I bought three LGB Santa Fe streamline passenger cars from an eBay auction a few months back. The cars were in great shape and they were the blank passenger cars that came with the dry transfer decals that you apply to the car depending on the railroad of your liking. Since mine was part of the Santa Fe set, I tried to apply those decals to the cars. Unfortunately, the decals were so old that, despite following the directions and pressing very firmly to transfer them to the car, they ended up often not transfering completely or falling apart during the process.


Now let me get to my reason for being here. I'm no slouch with modeling tools and crafts and have thought that I could stencil airbrush the Santa Fe logo onto the train cars, but I want/need it to look and fit the exact size of the original decals (since in some places the decals applied, but not entirely). I, unfortunately, don't have any remaining unused decal to scan and use as a template. I was hoping that someone on this forum might have these decals that they could scan, then supply me with a high res (preferably 300dpi) scan of the dry-transfer decals from one of their LGB Santa Fe streamline passenger car sets? I'm open to alternate solutions or to third-party decal packs, but as of yet I haven't seen any.

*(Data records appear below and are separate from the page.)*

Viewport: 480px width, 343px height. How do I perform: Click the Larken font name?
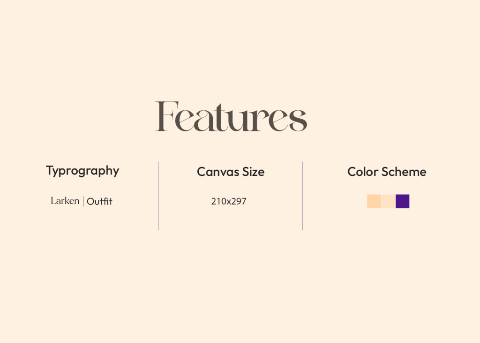65,201
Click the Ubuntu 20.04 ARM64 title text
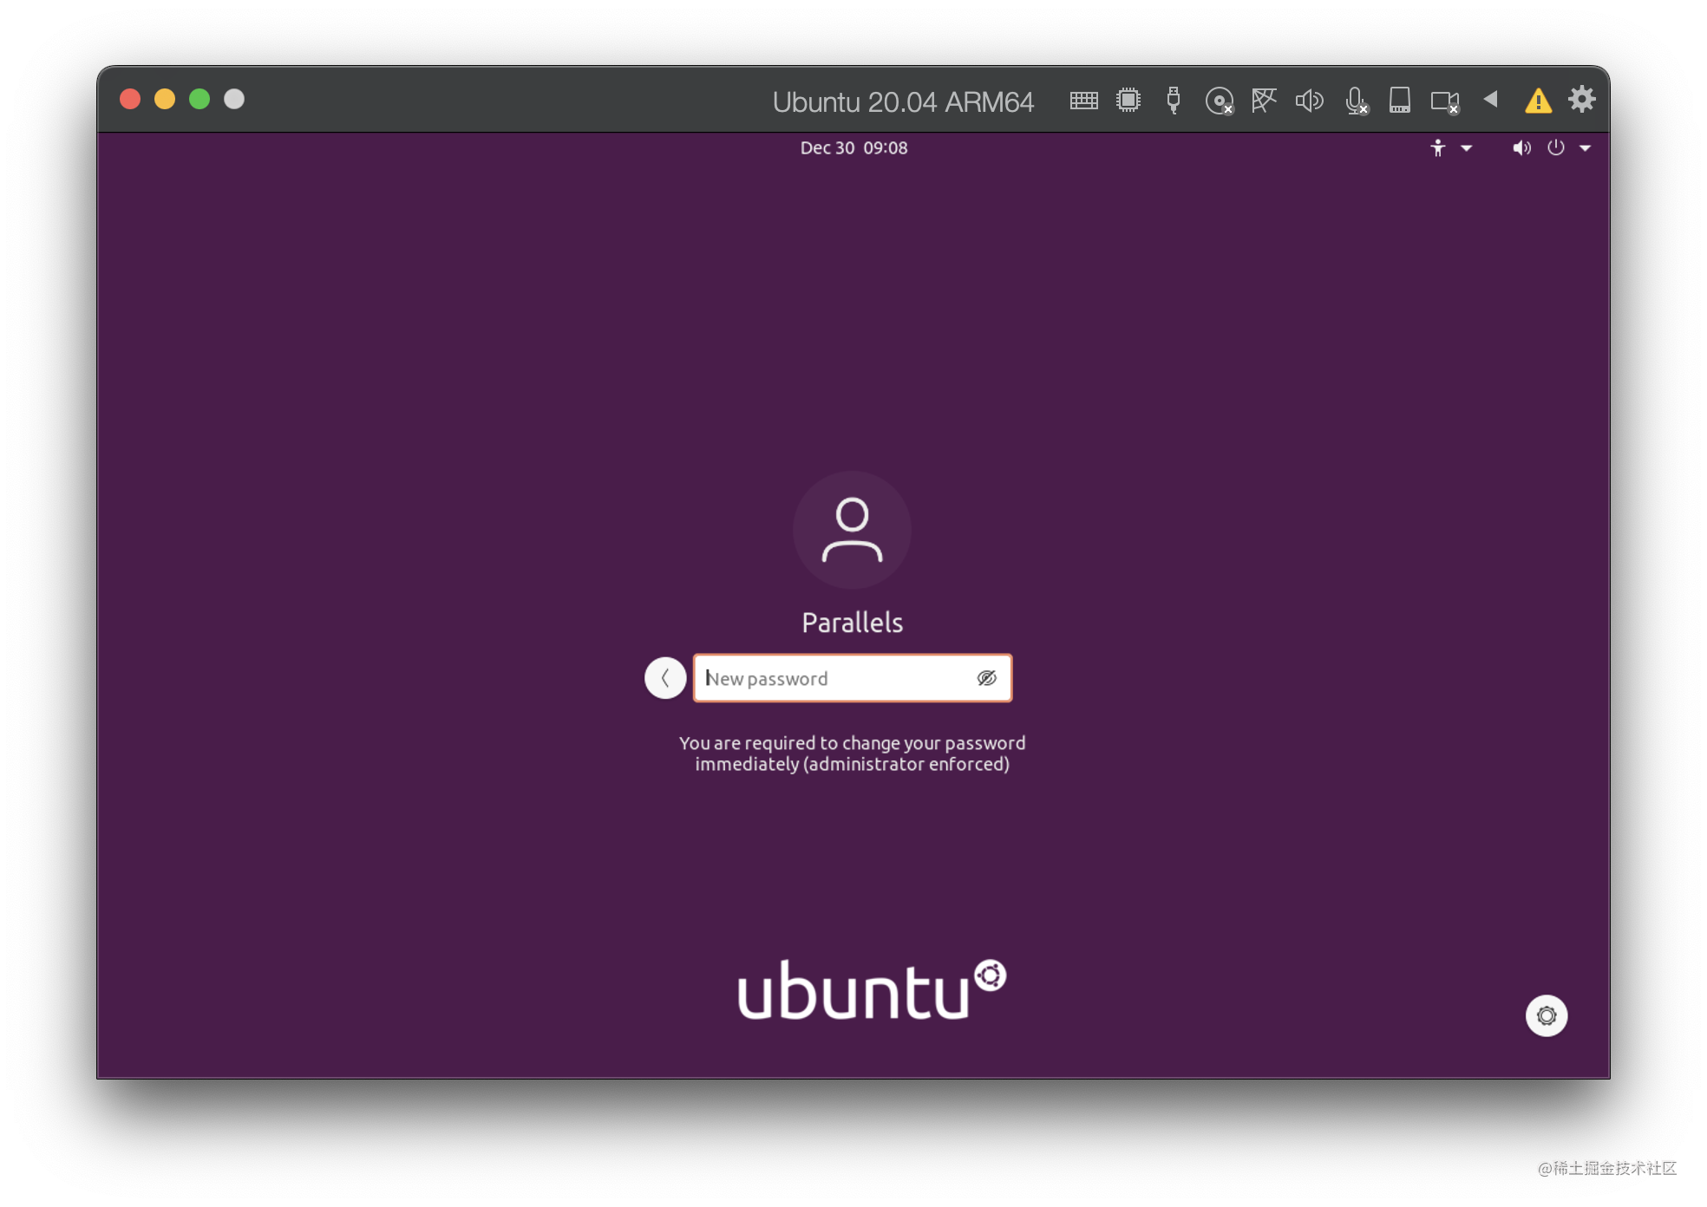Image resolution: width=1707 pixels, height=1207 pixels. [x=903, y=101]
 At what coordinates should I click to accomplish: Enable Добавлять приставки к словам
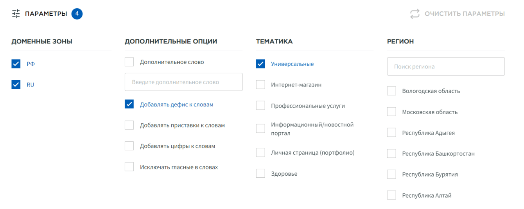point(129,125)
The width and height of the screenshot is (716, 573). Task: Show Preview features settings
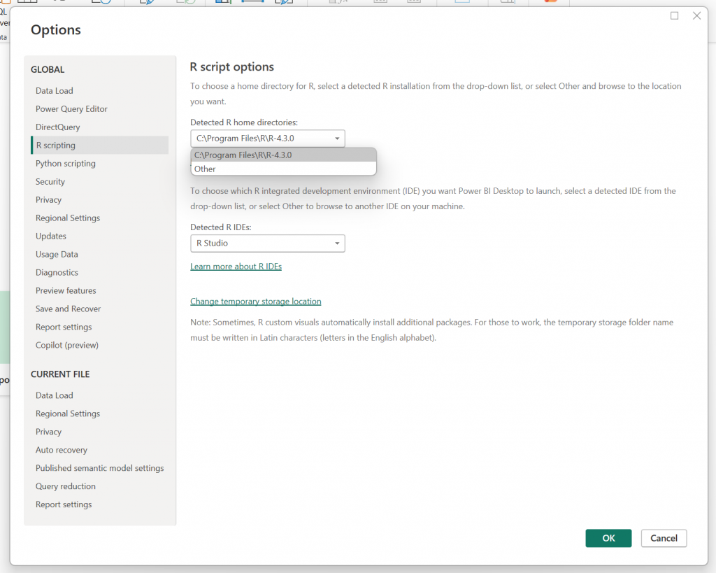66,291
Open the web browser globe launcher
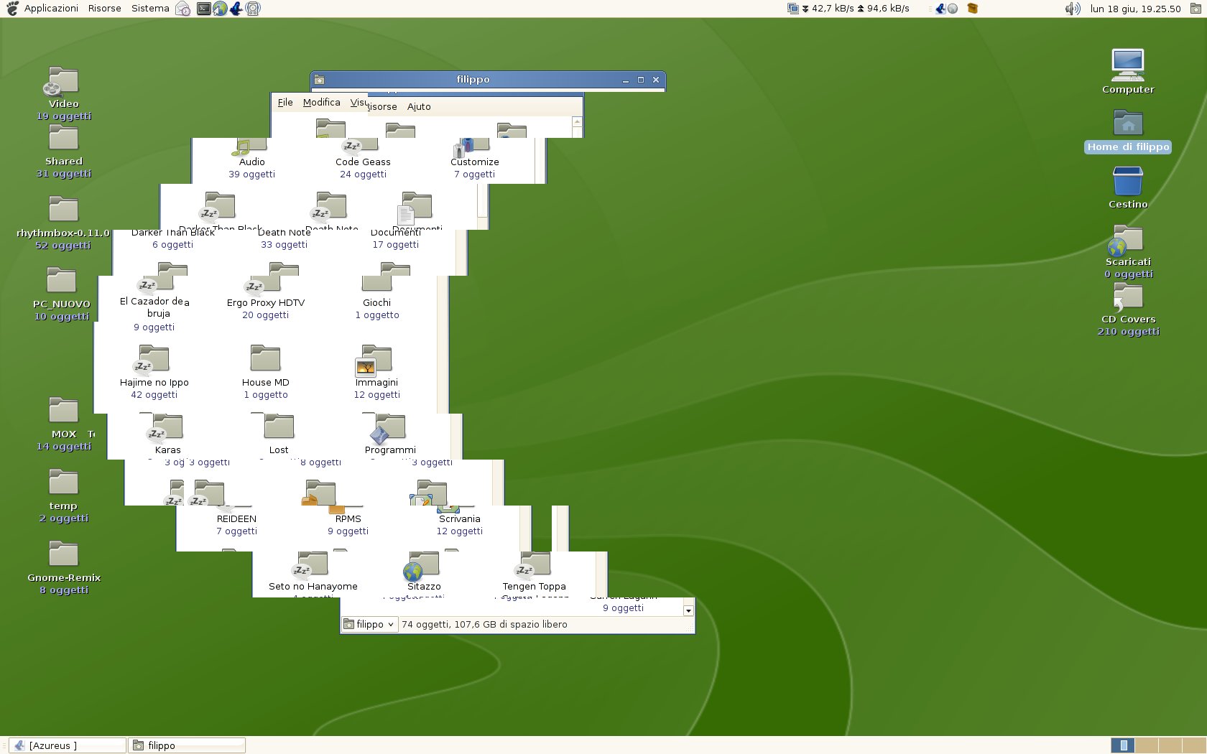 [x=220, y=9]
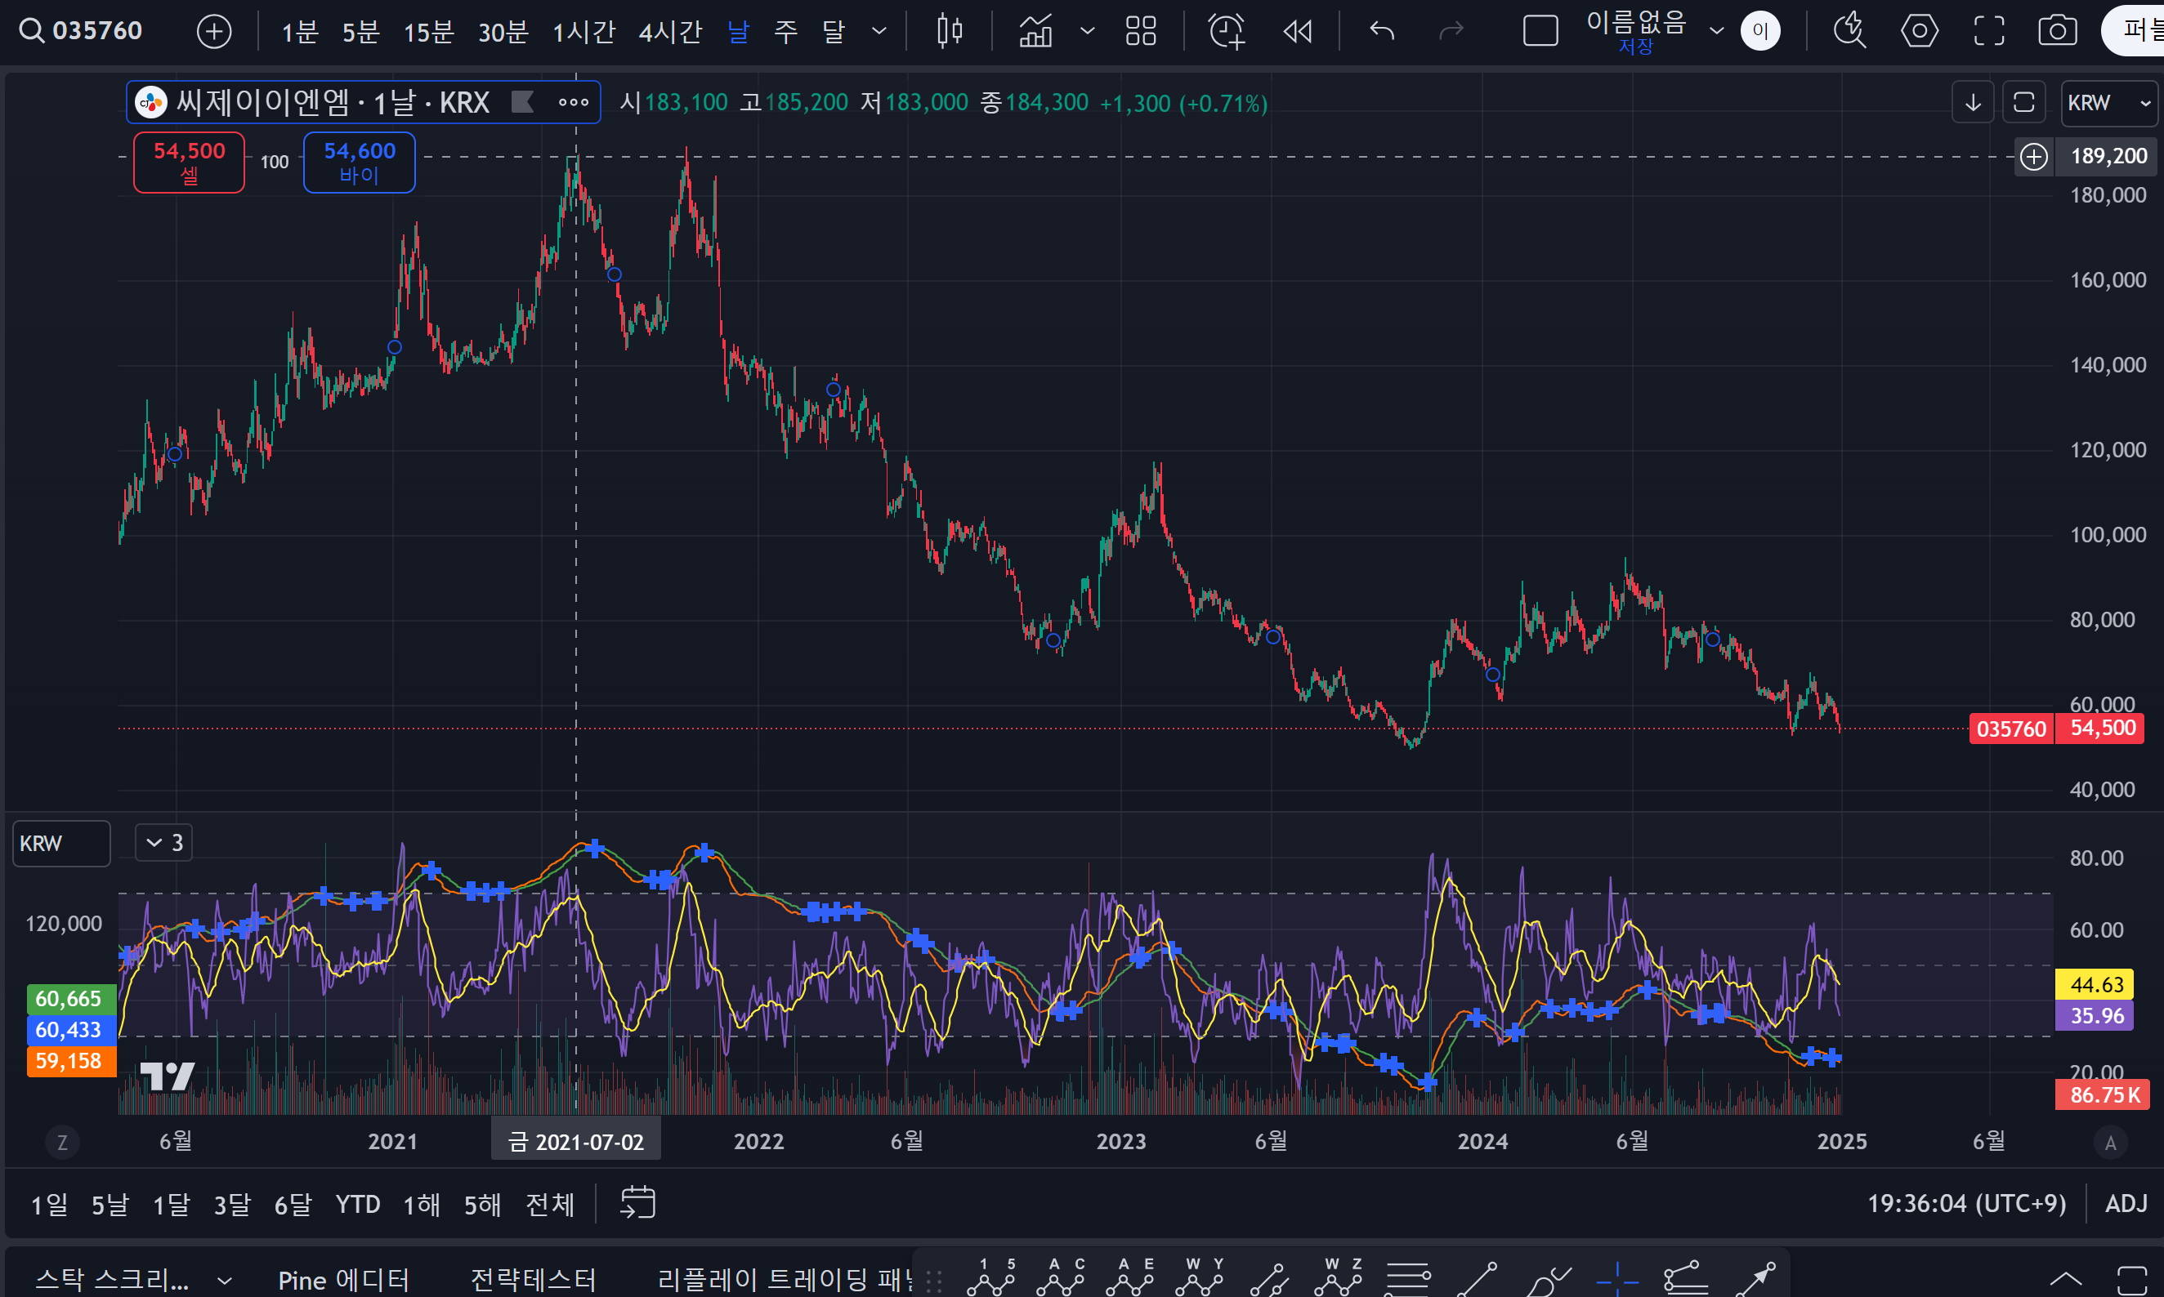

So, now that you know my story, could someone help a guy out?

Thanks!


----------



## Stan Cedarleaf (Jan 2, 2008)

I can help with water slide decals... Click on the link below in my signature lines. Here's a sample.


----------



## chuck n (Jan 2, 2008)

Stan's decals are excellent. I have used them on several projects. Follow his instructions and then sit back and enjoy the new look. 


Chuck N


----------



## East Broad Top (Dec 29, 2007)

If they are dry transfers, as opposed to stickers that LGB has been prone to use, then you should be able to pull them back off the car with a little tape. Start with the least sticky (masking or Scotch), and gradually increase to duct tape if they're particularly stubborn. Failing that, some "friendly persuasion" from a plastic toothpick or other non-marring tool can be of use to scrape them off. Then you're free to use whoever's decals. 

Later, 

K


----------



## shadowvfx (May 3, 2010)

Thanks for the help. I will contact you about the decals in a bit. The cars are at my parent's house in Cali and I'm not going to be there until July.


----------



## Del Tapparo (Jan 4, 2008)

Vinyl transfers are another option. G-Scale Graphics


----------